Updated 24 September 2021
We would like to provide important clarifications regarding the case of the climate activist who was recently arrested by French police on criminal charges. We are also deeply concerned about this case and deplore that the legal tools for serious crimes are being used in this way. In the interest of transparency, we would like to provide additional context.
In this case, Proton received a legally binding order from Swiss authorities which we are obligated to comply with. There was no possibility to appeal this particular request.
We would like to provide the following clarifications:
- Under no circumstances can our encryption be bypassed, meaning emails, attachments, calendars, files, etc. cannot be compromised by legal orders.

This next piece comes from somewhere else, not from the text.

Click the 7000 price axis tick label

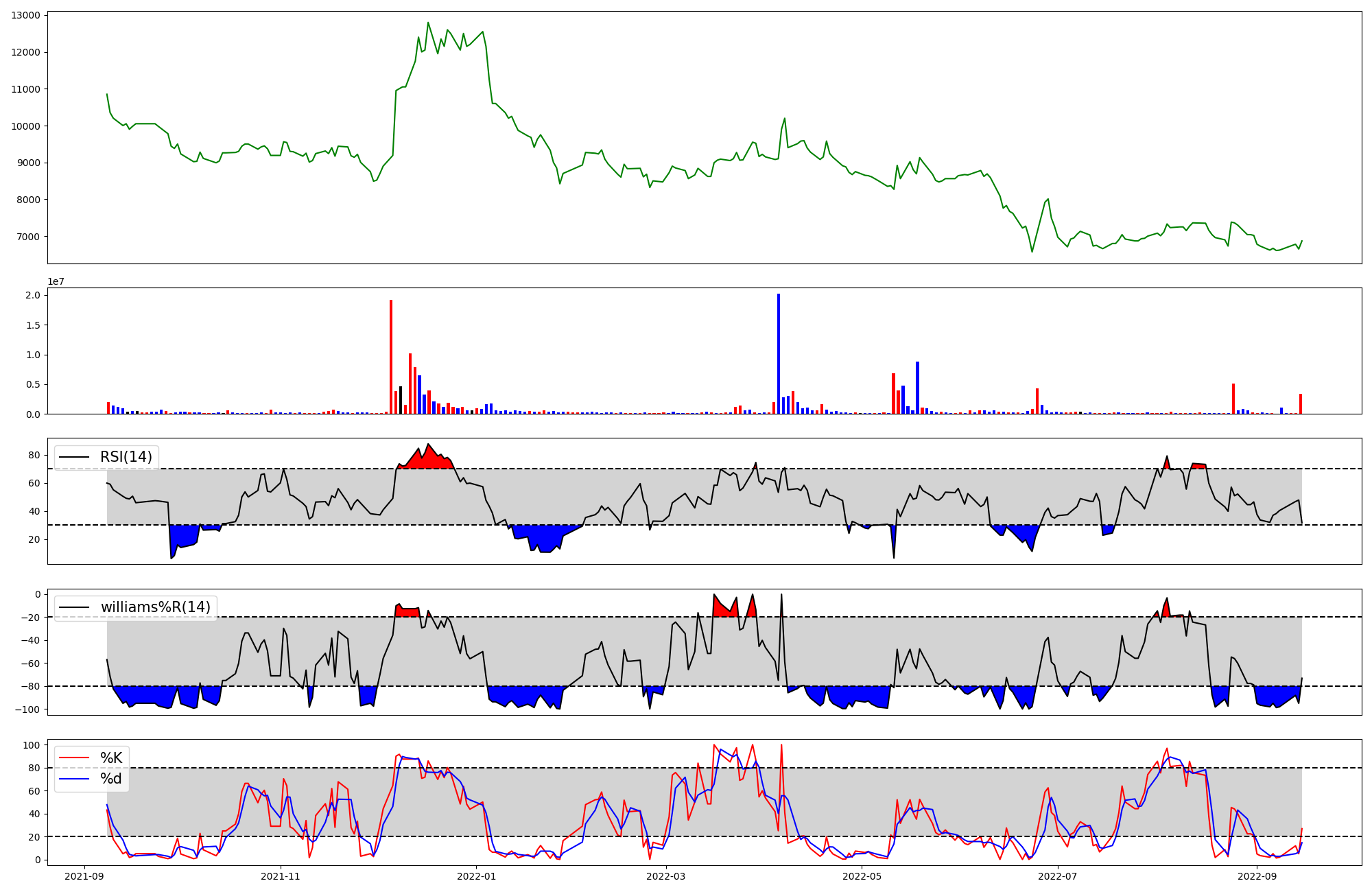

- ProtonMail does not give data to foreign governments; that’s illegal under Article 271 of the Swiss Criminal code. We only comply with legally binding orders from Swiss authorities.
- Swiss authorities will only approve requests which meet Swiss legal standards (the only law that matters is Swiss law)
- Transparency with our user community is extremely important to us. Since 2015, we have published a transparency report publicizing how we handle Swiss law enforcement requests: https://protonmail.com/blog/transparency-report/
- Under Swiss law, it is obligatory for a user to be notified if a third party makes a request for their private data and such data is to be used in a criminal proceeding. More information can be found here.
- Under current Swiss law, email and VPN are treated differently, and ProtonVPN cannot be compelled to log user data.
- Due to Proton’s strict privacy, we do not know the identity of our users, and at no point were we aware that the targeted users were climate activists. We only know that the order for data from the Swiss government came through channels typically reserved for serious crimes.
- There was no legal possibility to resist or fight this particular request.
ProtonMail worked as designed
This case shows that ProtonMail works as it is designed to. The identity and location of the activist was already known to the French authorities (they had already been evicted once before for squatting, and the nature of squatting means that their location is known). Therefore, the authorities were most likely targeting email contents which might have provided further incriminating evidence. The fact that ProtonMail was not able to hand over any messages even under legal order proves that our encryption works, and very likely will be of great assistance to the activist in this case. Had they been using any other email provider, the outcome would have been very different.
What we are changing
What does this mean for activists using ProtonMail?
We understand your concerns and we stand with you – we are activists, too. There are a couple things we want to share.
Proton does fight for users
Unlike other providers, we do fight on behalf of our users. Few people know this (it’s in our transparency report), but we actually fought over 700 cases in 2020 alone. Whenever possible, we will fight requests, but it is not always possible.
Use Tor for anonymous access
There is a difference between security/privacy, and anonymity. As we wrote in our public threat model (published back in 2014), “The Internet is generally not anonymous, and if you are breaking Swiss law, a law-abiding company such as ProtonMail can be legally compelled to log your IP address.” This cannot be changed due to how the internet works. However, we understand this is concerning for individuals with certain threat models, which is why since 2017, we also provide an onion site for anonymous access (we are one of the only email providers that supports this).
Swiss law is still better than most
No matter what service you use, unless it is based 15 miles offshore in international waters, the company will have to comply with the law. The Swiss legal system, while not perfect, does provide a number of checks and balances, and it’s worth noting that even in this case, approval from 3 authorities in 2 countries was required, and that’s a fairly high bar which prevents most (but obviously not all) abuse of the system. Under Swiss law, it is also obligatory for the suspect to be notified that their data was requested, which is not the case in most countries. Finally, Switzerland generally will not assist prosecutions from countries without fair justice systems.
What should we do?
We need to help the youth activists, but ProtonMail cannot do that by breaking the law and ignoring court orders. We are on your side, and our shared fight is with the authorities and the unjust laws we have been campaigning against for years. The prosecution in this particular case was very aggressive. Unfortunately, this is a pattern we have increasingly seen in recent years around the world (for example in France where terror laws are inappropriately used).
We will continue to campaign against such laws and abuses, and we will continue to challenge unjustified government requests whenever possible.